Blog Viewer

Operating 1Tbps MX304/SRX4600 Firewall Scale-Out System

By Karel Hendrych posted 01-29-2024 00:00

  

Operating 1Tbps MX304/SRX4600 firewall scale-out system

Focusing on SRX firewall – the scaled out device - operational aspects in terms of removing device from service and bringing it back.

Introduction

This TechPost article is continuation of “Scale-Out Security Services with Auto-FBF” article, now focusing on SRX firewall – the scaled out device - operational aspects in terms of removing device from service and bringing it back. Reading previous TechPost is pre-requisite for understanding the Auto-FBF scale-out concept and its pros and cons compared to classic solutions. 

The setup

Logical topology consists of Juniper Networks MX304 router as the scale-out distribution device, four SRX4600 firewalls along with appropriate tester equipment.  The link speed to MX304 from each SRX4600 is 4x100Gbps physical interfaces aggregated in a single 400GE logical interface. SRX4600 devices in this article are labeled as srx-07, srx-08, srx-09 and srx-10.

Test Topology

Diagram 1 - Test Topology

Putting an SRX Off-Service and Bringing it Back Online

The idea of demo workflow shown below is to demonstrate capabilities of Auto-FBF scale-out approach in terms of ability to put device(s) under maintenance with low as possible impact to subscriber traffic and bring it back to service later. Unlike scaled-up systems, the blast zones in scale-out approaches are limited and generally decrease by increasing scaled-out device counts. Maintenance, e.g., software upgrade, might be possible during full operation too. 

In steady state of the demo scenario, each of the four SRX4600s is receiving traffic from 256 IPv4 and 256 IPv6 client prefixes as seen in the status view at the Effective v4/v6 prefix lines below. Overall, 1024 IPv4 and 1024 prefixes are distributed by MX304 PFE across the scaled-out SRX setup.
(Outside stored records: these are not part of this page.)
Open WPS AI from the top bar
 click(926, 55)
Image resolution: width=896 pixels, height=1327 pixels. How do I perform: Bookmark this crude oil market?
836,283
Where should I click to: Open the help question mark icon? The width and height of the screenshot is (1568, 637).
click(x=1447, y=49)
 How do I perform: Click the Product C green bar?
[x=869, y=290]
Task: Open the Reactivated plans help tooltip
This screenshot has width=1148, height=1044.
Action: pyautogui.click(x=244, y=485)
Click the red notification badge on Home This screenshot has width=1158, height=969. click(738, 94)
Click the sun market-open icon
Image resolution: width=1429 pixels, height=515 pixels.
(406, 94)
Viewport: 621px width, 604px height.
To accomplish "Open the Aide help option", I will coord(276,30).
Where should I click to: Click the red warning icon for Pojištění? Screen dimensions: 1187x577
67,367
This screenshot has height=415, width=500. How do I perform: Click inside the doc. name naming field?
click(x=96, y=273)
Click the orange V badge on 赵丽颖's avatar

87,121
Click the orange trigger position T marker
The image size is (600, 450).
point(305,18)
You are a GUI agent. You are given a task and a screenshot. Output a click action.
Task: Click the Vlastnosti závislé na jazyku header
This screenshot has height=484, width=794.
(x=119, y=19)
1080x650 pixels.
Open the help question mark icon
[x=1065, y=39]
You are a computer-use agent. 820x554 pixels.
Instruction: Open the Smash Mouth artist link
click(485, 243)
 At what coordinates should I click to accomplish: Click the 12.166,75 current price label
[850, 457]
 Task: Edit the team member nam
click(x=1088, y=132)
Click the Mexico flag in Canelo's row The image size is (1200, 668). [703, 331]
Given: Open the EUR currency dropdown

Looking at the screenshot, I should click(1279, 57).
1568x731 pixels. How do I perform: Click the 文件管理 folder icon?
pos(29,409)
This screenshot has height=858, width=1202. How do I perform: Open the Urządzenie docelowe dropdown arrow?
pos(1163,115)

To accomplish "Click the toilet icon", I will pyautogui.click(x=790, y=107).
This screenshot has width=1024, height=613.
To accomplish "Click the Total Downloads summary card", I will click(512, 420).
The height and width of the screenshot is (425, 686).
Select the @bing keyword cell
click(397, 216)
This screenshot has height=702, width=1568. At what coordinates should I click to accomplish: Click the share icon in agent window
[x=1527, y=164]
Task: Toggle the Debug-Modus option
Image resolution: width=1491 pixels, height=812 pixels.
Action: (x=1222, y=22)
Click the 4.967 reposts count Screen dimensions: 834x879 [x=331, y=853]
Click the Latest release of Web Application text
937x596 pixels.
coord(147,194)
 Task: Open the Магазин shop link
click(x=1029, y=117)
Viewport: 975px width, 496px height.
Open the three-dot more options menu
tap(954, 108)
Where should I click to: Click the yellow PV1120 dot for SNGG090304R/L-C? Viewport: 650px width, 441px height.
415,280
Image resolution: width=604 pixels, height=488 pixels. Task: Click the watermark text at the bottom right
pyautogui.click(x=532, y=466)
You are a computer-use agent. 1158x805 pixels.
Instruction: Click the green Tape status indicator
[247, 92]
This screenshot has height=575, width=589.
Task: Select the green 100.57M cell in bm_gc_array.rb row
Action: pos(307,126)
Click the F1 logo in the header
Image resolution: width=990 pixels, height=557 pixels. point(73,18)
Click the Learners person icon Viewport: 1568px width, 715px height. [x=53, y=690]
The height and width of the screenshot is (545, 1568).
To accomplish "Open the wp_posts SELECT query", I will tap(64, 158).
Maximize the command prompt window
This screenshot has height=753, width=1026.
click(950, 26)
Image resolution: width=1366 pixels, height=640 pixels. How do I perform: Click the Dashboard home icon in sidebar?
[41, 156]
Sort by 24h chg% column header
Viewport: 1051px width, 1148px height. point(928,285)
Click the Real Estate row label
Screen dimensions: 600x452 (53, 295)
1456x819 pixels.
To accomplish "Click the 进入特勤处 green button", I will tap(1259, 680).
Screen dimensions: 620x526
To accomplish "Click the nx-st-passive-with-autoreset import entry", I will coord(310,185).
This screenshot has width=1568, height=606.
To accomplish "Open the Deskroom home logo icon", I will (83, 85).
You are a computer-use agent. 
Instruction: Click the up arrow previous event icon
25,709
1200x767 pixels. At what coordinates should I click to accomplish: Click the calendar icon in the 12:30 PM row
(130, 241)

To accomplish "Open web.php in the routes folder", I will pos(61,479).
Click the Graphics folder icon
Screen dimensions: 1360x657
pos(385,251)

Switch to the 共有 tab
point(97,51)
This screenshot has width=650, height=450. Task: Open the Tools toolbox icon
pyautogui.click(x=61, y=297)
root@mx304-20-re0> op auto-fbf status all
INFO: FBF modify not needed - non-forced/periodic/status run
--
Failed v4 next-hop: []
Failed V6 next-hop: []
--
Good v4 next-hop: ['srx-07', 'srx-08', 'srx-09', 'srx-10']
Good V6 next-hop:             ['srx-07', 'srx-08', 'srx-09', 'srx-10']
--
Force failed v4/v6 next-hop: []
--
Effective v4 prefix:          ['srx-07': 256, 'srx-08': 256, srx-09: 356, 55x-10: 256]
Effective v6 prefix:          ['srx-07': 256, 'srx-08': 256, srx-09: 356, 55x-10: 256]
--
Sum config v4 prefix: 1024
Sum configv6 prefix: 1024
Sum effective v4 prefix: 1024
Sum effective v6 prefix: 1024
--
Failed next-hop sig-route:   not installed
Alter-priority sig-route:     not installed

Output 1 - Auto-fbf status view

As for the demo traffic load, an overall 1Tbps/154M PPS of dual-stacked multi-dimensional traffic mix is processed, entire IPv4 is subjected to source NAT with port translation, connection rate equals to 750k CPS with 50/50 IPv4/IPv6 split with about 30M concurrent connection as seen in the load tool output: 

Auto-fbf load tool output with details of individual device KPIs and overall summary/averages

Output 2 - Auto-fbf load tool output with details of individual device KPIs and overall summary/averages

Now, during controlled fail-over conditions practically IPv6 (and IPv4 non-translated if applicable) sessions have greater chance of seamless fail-over behavior in non-synchronized firewall setups if state checks (enabled by default on SRX PFEs) get temporarily disabled. TCP packet permitted by policy, irrespective of the TCP state, will setup the session when state checks are disabled. This is an optional step but may be helpful during regular operation to reduce impact. 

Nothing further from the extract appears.